At this point, the novel, its opening moves apparently influenced by Sidney Lumet’s cold satire Network (a man who’s had enough says so), mutates into the literary counterpart of a film almost opposite in outlook. Helen is 43 years old when, newly single, newly in need of an income, she takes the commuter train to Manhattan in search of employment – she’s a little younger than Jane Fonda in the soft-centred, pop-feminist screwball comedy 9 to 5, but her fate of selfrealisation through professional achievement is much the same. Having been a medium-sized fish in a medium-sized pond (“She’d even written some stories for the local weekly”), Helen finds herself a fish out of water, her misconceptions about life on dry land receiving “the exaggerated patience usually reserved for dealing with the very old”. But it isn’t long before she finds a job at a shabby but charming company, Harvey Aaron Public Relations, and not much longer before she turns it around. You can almost hear the strings when Helen’s new boss thanks her for bringing “new life” to “the whole enterprise” and Helen replies, “You’ve revitalised my enterprise, too.”
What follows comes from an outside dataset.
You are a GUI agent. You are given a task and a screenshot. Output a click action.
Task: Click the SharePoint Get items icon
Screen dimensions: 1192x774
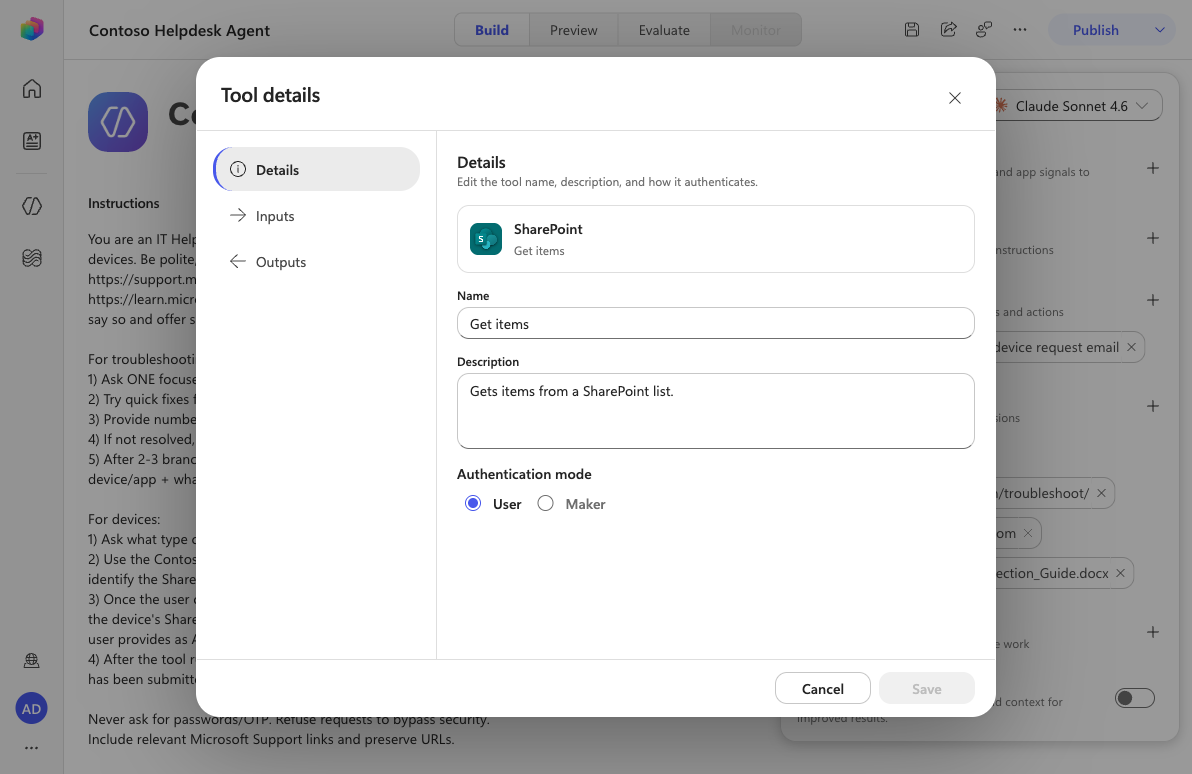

There’s more than a dash of the wish-fulfilment fantasy to Helen’s siege of New York, corresponding to a laziness of invention on the part of her creator. In Barnet Kellman’s comedy Straight Talk, a descendant of 9 to 5, it was plausible that the Southern cornball wisdom spouted by Dolly Parton’s character would make her an ideal host of a radio phone-in show. The idea that troubles with Ben have equipped Helen ideally for PR, that her essential naivety brings something distinctive to a cynical game, though similar in shape, is poorly worked out in its detail.

Helen’s emergence as an innovator in “crisis management” depends on a one-size-fits-all strategy, urging her clients to apologise, on the strength of which a multinational, Malloy Worldwide, hires her when it might just have copied her. Dee anticipates a resistance to these developments but by having Helen reflect that she does not “completely” understand why a particular instance of her “apology wrangling” had worked and having the big shot Teddy Malloy inform her, “Not many people . . . can do what you do. Nor can they be taught to do it,” he is likely to win round only the sort of reader who didn’t smell anything fishy to begin with.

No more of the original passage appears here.